A Briton feared dead in the tsunami disaster when his passport was found on a dead man's body stunned his family when he phoned home to wish them a happy New Year.
Police had taken DNA samples from Allister Purves' relatives to confirm a belief he was a victim of the waves.
But the 30-year-old from Port Seton, East Lothian, caused tears of joy when he called from a rescuer's phone in the Andaman Islands.
Giant helpers
Elephants, Thailand's ancient war vehicles, are being brought in to help disaster workers retrieve and transport bodies from tsunami-hit beaches and islands.
About 24 elephants were expected on Phuket and the mainland beaches of Khao Lak where corpses lay buried beneath rubble and tonnes of sand.
"Elephants are better than four-wheel-drive trucks, better than back hoes," Sompast Meephan said as he loaded animals from Ayutthaya, in central Thailand for the 800km ride to Phuket.
Silver lining
The devastation wrought on one of Thailand's island paradises has been a boon to another.
Visitors to the smashed tourist hotspots of Phuket, Krabi and Phi Phi Island, have sought to salvage their holidays by shifting to Samui Island on the opposite side of the Malay Peninsula.
Along the Gulf of Thailand there's no hint of the destruction in the Andaman Sea, as open-air bars pump out pop tunes and Westerners in beachwear jam the streets.
Plague of hoax calls
Friends and relatives seeking news of loved ones have been plagued by hoax emails saying they are dead, say British police.
Messages purportedly from Government officials have been sent to people who placed appeals for information on the Sky News website.
Police said they were treating the matter as a "very serious crime" and have launched a full investigation.
'The Bill' star's loss
The 2-month-old grandson of The Bill star Eric Richard is thought to be the youngest British victim of the devastating Asian tsunami.
The Mail on Sunday reported that Richard, who played Sergeant Bob Cryer in the long-running British TV series, was being comforted at home in Kent following his loss.
His grandson was believed to have been swept out of the arms of the star's son Richard Smith on a beach in Sri Lanka where the family were staying.
Brewer bottles water
Sri Lanka's top brewery has turned its technical might to producing potable water for tsunami survivors.
There was one hitch at the start for the Lion Brewery. The water it produced looked like beer because of the colour and labelling of the bottles.
"So we then made an urgent request to get white glass bottles and they are now coming," Naufar Rahim, a senior company executive, said.
Beer bottling is 100 per cent mechanised, but the brewery found that if they ran the system mechanically, it would also paste the Lion Lager sign on the bottles.
"We needed every hand because the packing of the water bottles had to be done manually," said Rahim
Fishermen want to stay
Fisherman Kathan, his wife and two sons, clung to the ceiling of their house in southern India for hours after last week's disaster.

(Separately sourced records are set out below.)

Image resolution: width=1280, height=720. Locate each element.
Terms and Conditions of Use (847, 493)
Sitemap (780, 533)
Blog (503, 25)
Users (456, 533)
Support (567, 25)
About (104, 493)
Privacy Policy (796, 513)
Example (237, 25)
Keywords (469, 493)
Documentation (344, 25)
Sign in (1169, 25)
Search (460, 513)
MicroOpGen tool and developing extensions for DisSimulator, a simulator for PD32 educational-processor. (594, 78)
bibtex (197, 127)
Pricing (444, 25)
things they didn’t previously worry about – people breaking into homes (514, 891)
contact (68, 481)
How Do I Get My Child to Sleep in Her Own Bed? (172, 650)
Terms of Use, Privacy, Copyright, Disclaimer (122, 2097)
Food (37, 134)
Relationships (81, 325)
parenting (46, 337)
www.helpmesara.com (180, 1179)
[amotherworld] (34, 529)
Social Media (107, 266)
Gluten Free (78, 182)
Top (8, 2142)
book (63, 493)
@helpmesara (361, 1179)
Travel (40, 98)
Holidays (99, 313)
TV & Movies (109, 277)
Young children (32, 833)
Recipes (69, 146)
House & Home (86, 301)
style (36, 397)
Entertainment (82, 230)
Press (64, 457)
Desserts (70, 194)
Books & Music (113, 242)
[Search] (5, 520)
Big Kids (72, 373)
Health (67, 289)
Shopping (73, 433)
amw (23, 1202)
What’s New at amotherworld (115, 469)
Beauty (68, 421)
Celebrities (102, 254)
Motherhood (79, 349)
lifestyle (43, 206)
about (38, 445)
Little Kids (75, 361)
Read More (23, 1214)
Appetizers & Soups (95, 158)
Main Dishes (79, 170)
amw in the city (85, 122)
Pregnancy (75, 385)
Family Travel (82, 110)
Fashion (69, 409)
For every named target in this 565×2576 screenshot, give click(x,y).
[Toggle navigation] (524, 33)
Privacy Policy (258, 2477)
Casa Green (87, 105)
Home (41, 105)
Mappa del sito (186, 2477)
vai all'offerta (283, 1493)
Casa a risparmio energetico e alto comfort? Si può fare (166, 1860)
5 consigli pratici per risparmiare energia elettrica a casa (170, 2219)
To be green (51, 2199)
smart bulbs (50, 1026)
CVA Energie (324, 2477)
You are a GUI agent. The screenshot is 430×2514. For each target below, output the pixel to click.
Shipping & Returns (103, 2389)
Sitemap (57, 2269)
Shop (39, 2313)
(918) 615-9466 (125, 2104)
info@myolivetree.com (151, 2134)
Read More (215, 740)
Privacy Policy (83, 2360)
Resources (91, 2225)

Yet, Kathan, 50, says he wants to live by the sea, despite Government plans to permanently relocate fishermen to safer locations away from the coast.
Kathan is not alone. Tens of thousands of fishermen living along India's ravaged southeastern coast would be reluctant to move inland. "We cannot survive without the sea," Kathan said. "What will I do to feed my family if I don't fish?"
Disabled children's trial
Screaming with fear, paralysed children at a shelter in Galle, Sri Lanka, for the physically disabled and mentally ill lay helplessly in their beds as water surged into their dormitories during the tsunami.
Some desperate children gripped the rafters as the water level rose inside the one-storey Sambodhi shelter, while others floated away on mattresses to their deaths, according to witnesses. Just 41 of the 102 sick residents of the home survived, caretaker Kumar Deshapriya said.
King forewarned
Former Cambodian King Norodom Sihanouk says an astrologer warned him that an "ultra-catastrophic cataclysm" would strike, but that his country would be spared if proper rituals were conducted.
"My wife and I decided to spend several thousand dollars to organise these ceremonies so our country and our people could be spared such a catastrophe," Sihanouk, who abdicated last year, wrote on his website at www.sihanouknorodom.info.
Cambodia was unscathed by the tsunamis.